Sunday, February 6, 2011

A Statistician Compares the Fab Five

“I have never begun a novel with such misgivings,” Somerset Maugham penned as the first line of his celebrated Razor’s Edge. And as I key in my processed thoughts into the blog, I echo his sentiments to reverberation.

The point to cover blog has had more than 21500 visitors even as I write. Without the banner, blessing or banality associated with modern monolithic cricket sites. As an independent blogger I can conclude that it has built itself a quaint boutique of popularity amidst the flying debris of media mayhem that represents present day cricket writing. Yet, what I am on the verge of inflicting on readers may drive away several, goading them into clicking their getaways to  conventional semi sensible reportage till this particular post is relegated to the depths of forgotten cache.

I am about to unleash statistics. Of a pretty severe variety.  

And by doing so, I am going to compare the fab five legends of modern Indian batsmanship. Sachin, Sourav, Rahul, Sehwag and Laxman.

Beware, when I say statistics, it is something more than the representation of figures in various categories as dished out by Cricinfo and others. I promise, or rather threat, to be rigorously scientific.

For me, the lures of cricket are not limited to the heady mix of the flannels on green, the shiny red ball, the sonorous contact of the willow on the leather. The game also spills out of the arena, in the form of figures with the heavenly storehouse of data it carries in its wake, painstakingly tabulated scores and numbers. Even as I glance through the scorecards, averages, centuries and fifties of players who have responded to the final call and long passed beyond into the Garden of Eden where no over is called, numerous encounters come alive through the combination of dates, digits and ditties.

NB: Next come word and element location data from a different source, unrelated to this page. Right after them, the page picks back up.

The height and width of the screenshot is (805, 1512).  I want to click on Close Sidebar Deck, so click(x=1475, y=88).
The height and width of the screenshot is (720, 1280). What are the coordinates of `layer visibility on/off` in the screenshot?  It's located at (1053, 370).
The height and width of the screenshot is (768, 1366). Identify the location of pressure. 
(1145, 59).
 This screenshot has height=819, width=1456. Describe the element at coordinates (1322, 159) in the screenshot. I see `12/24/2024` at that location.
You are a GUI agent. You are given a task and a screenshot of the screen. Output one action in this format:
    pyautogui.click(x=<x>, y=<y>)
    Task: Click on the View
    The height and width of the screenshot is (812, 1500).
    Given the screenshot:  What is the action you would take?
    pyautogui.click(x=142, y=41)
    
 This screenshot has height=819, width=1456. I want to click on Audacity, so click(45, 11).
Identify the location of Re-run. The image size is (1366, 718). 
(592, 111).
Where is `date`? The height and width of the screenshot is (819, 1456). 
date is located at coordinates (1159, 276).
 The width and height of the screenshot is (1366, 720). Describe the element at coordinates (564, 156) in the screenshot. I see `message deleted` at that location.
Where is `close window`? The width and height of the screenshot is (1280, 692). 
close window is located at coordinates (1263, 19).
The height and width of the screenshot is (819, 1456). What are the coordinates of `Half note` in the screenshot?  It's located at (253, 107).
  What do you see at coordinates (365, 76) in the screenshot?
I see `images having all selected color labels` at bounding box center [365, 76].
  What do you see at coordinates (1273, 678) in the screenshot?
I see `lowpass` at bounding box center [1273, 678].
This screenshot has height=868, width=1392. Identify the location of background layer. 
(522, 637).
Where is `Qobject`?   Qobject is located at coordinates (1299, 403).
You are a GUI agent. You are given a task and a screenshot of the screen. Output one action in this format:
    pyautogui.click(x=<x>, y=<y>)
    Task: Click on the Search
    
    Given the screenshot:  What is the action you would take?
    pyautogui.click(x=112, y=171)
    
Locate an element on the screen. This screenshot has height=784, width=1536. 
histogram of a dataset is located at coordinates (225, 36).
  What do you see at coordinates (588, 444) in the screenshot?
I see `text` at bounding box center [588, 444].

And here my post graduate degree hankers for more. My profile says that I have trained as a statistician from the Indian Statistical Institute. Well, the teachers did try their best and some of the wisdom did pass on to me in spite of my rather reluctant receptiveness.
Hence, to me statistics and data are not synonymous. With all the numbers that have been associated with the game and stored for nearly a century and a half, it seems criminal that statistical analysis of the performers is limited to average, strike rate, economy rate and categorisation.
Although, again according to my profile, I tend to cleanse my soul through writing, some severe sanitisation seems necessary in the statistical corners as well.

Along with Cricinfo’s Numbers Game column, there are similar and, once in a considerable while innovative, calculations carried out in cricket periodicals around the globe. However, I have never seen any debate being put to rest through robust use of Statistical Techniques.  Sadly S. Rajesh and company are limited either in knowledge or by editorial dictates catering to populist demands (my strong hunch is a combination of both) to bring in any statistical tests to conclusively prove or disprove assertions. All we see in pages of supposed statistical analysis are figures straight out of Statsguru, averages and trends. Data categorization by year, opponent, ground condition and batting position are just forms of representation. Believe me, Statistics offers much more than that in the form of inference.

For five long years, and through more than 50 painful examinations, I have had to deal with the pyro-techniques that can be performed with available data. After that, the sham that passes for analysis is painful to tolerate, but not absolutely unexpected. 
Rajesh and company at least take a couple of legitimate formulae – although seldom more than mean and strike rate – out of what can be best described as the most elementary statistics handbook for middle school. In contrast, in the business industry around me, I witness the abuse and plunder of the figures that amount to violation, torturing them to confess falsehoods using misguided, misinformed, misappropriate methods – making my Statistician’s conscience  suffer as much as the data that is disfigured.

I understand that much of the papers are sold and page hits generated by stimulating debates of a largely emotional fan following. Using statistical tools to lay such arguments to rest can be tantamount to self mutilation.
The comparison between the merits and performance of a Lara and a Sachin, for example, is once in a while fanned by rational arguments, but almost always abundantly laced or replaced by preconceived notions, yellow taint of the influencing media, respective allegiance, patriotism or the lack thereof, and often a heavy dose of individual impotence and frustration. Sometimes averages are compared, but very soon the parameters for judgement veer off dangerously into areas far removed from the twenty two yards, with endorsements and auctions coming into the equation, with moral, material, metaphysical questions creeping up to assess batsmanship! A rational judgement is almost as difficult to obtain as a remedy to the Arab-Israel conflict. So, one expects heated arguments, mountains of evidence and counter evidence, expert opinions, heaps of abuse – often passing without moderation in the web forums and Facebook pages. It is not absolutely impossible for all this to end up in fisticuffs and ruined relationships.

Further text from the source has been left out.